Un observador minucioso puede encontrar aquí entre 600 y 700 especies de aves. En ningún otro lugar de Tanzania, ni de la vecina Kenia, se concentran tantas especies en un mismo entorno. El único espacio de África capaz de competir con el Serengeti es el Parque Nacional Queen Elizabeth, en Uganda.
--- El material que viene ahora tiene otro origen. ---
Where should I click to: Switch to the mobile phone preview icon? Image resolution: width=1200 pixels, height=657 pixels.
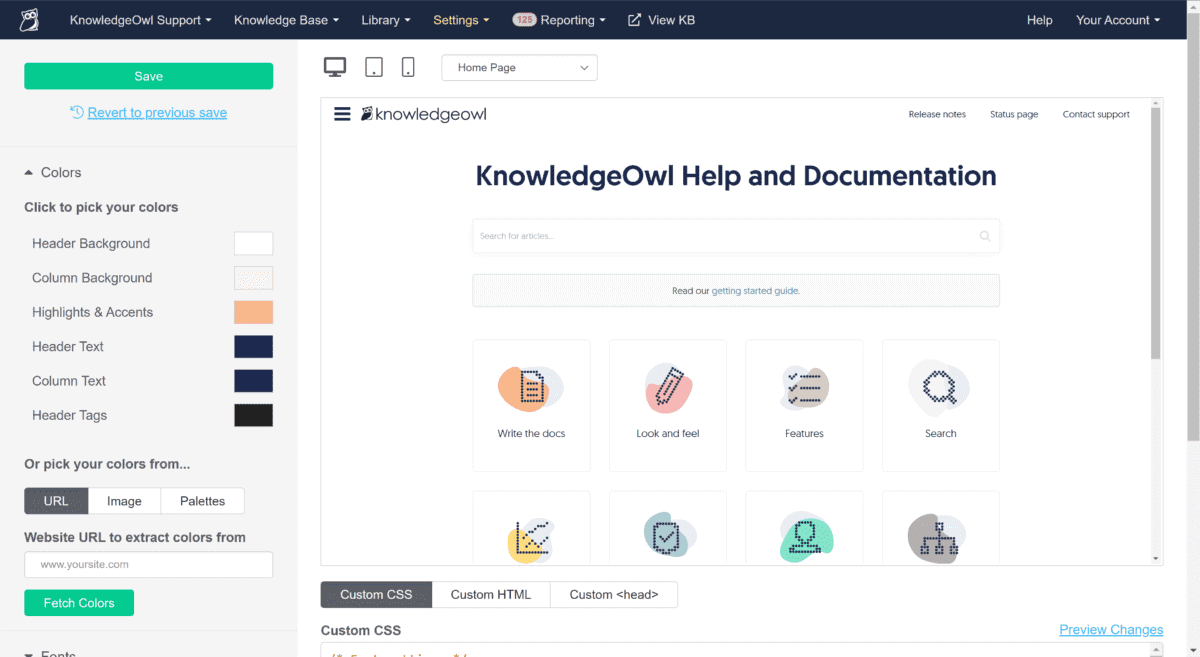pyautogui.click(x=408, y=67)
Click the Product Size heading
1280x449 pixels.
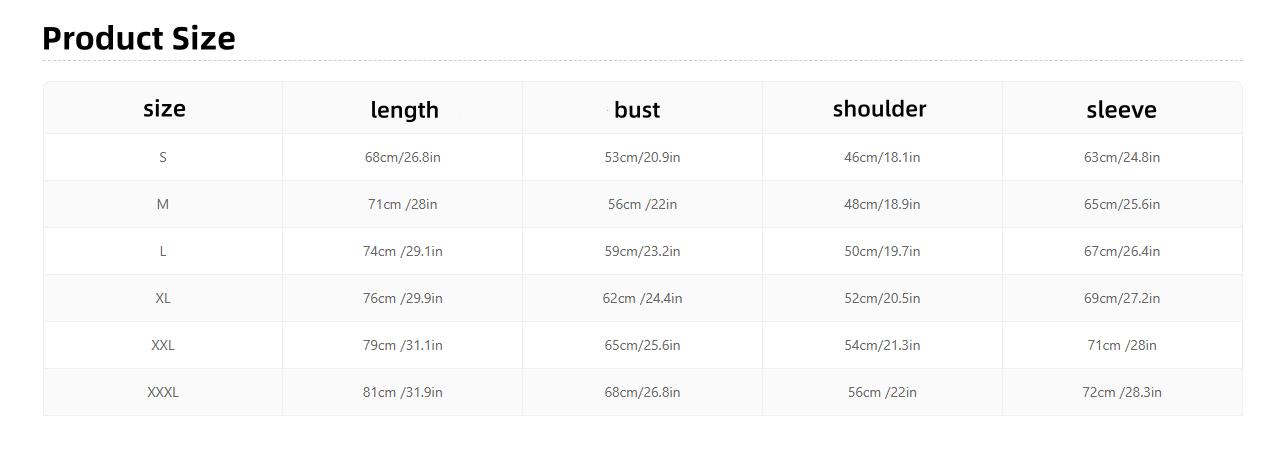[x=139, y=38]
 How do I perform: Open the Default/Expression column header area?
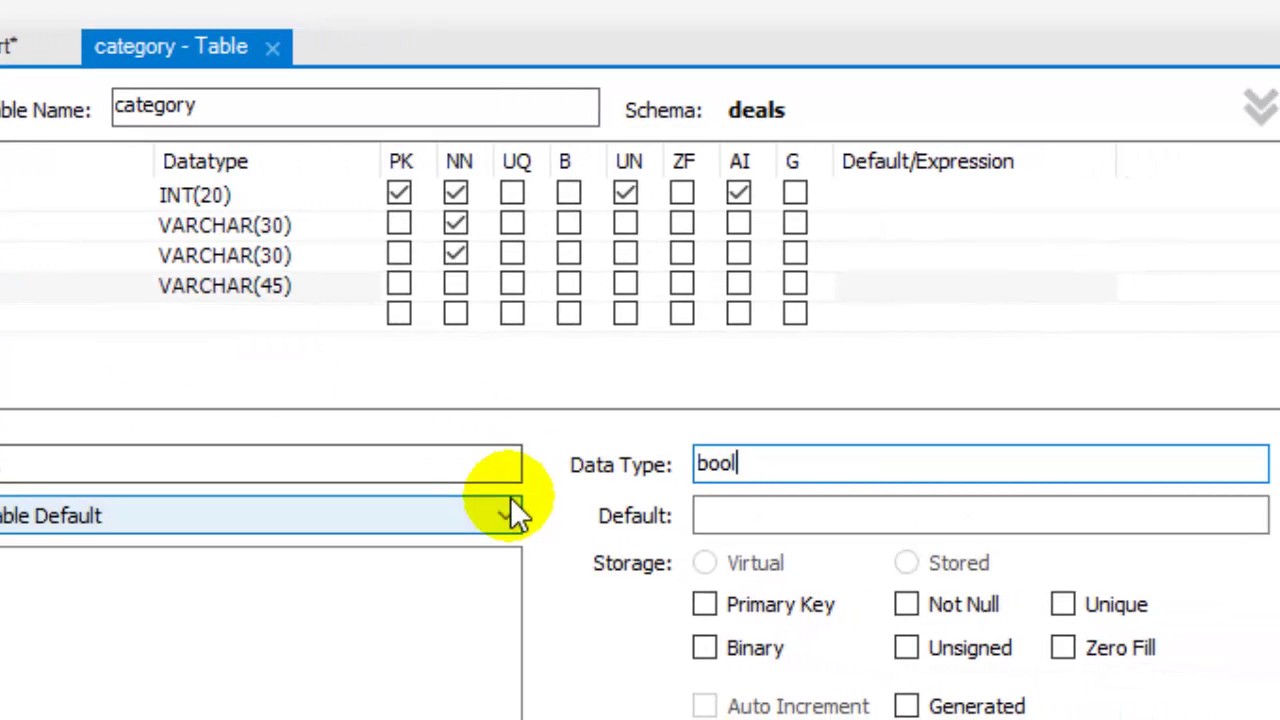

La ventaja del Serengeti es que está rodeado por otras áreas de fauna salvaje de gran biodiversidad, con aún más posibilidades para la observación de aves.
Aquí se pueden observar varias decenas de rapaces, como el pigargo vocinglero (Haliaeetus vocifer). Se alimenta de peces, ibis, cigüeñas, flamencos y otras aves acuáticas, e incluso de crías de varanos y cocodrilos. También es posible encontrar águilas marciales (Polemaetus bellicosus), cuyas presas incluyen liebres, damánes, monos, chacales y antílopes jóvenes o de menor tamaño, además de más de 90 especies de mamíferos en total. El Serengeti alberga también avestruces, turacos, turacos grises, garzas y chotacabras, loros e inseparables, picabueyes, suimangas y muchísimas otras aves. Por desgracia, muchas especies figuran ya en alguna categoría de amenaza.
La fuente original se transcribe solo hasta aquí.